# Task input
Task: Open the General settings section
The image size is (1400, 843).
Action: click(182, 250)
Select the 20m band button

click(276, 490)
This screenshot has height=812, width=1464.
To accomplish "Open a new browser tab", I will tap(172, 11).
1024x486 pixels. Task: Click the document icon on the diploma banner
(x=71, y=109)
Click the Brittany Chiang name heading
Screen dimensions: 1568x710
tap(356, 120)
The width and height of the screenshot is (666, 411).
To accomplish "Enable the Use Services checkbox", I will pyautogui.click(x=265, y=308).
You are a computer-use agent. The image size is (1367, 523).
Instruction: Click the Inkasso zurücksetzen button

# What is being asked
Rescale the records from the line containing "Select the 20m band button" through the end of the records, restating every line with the requests included and multiplying each coordinate in the answers by 1.75, rounded to whole numbers with halves going up. Keep all numbers in the requests unchanged.

# Task output
Select the 20m band button

click(483, 858)
This screenshot has height=812, width=1464.
To accomplish "Open a new browser tab", I will tap(301, 19).
1024x486 pixels. Task: Click the document icon on the diploma banner
(x=124, y=191)
Click the Brittany Chiang name heading
Screen dimensions: 1568x710
tap(623, 210)
The width and height of the screenshot is (666, 411).
To accomplish "Enable the Use Services checkbox", I will pyautogui.click(x=464, y=539).
You are a computer-use agent. The image size is (1367, 523).
Instruction: Click the Inkasso zurücksetzen button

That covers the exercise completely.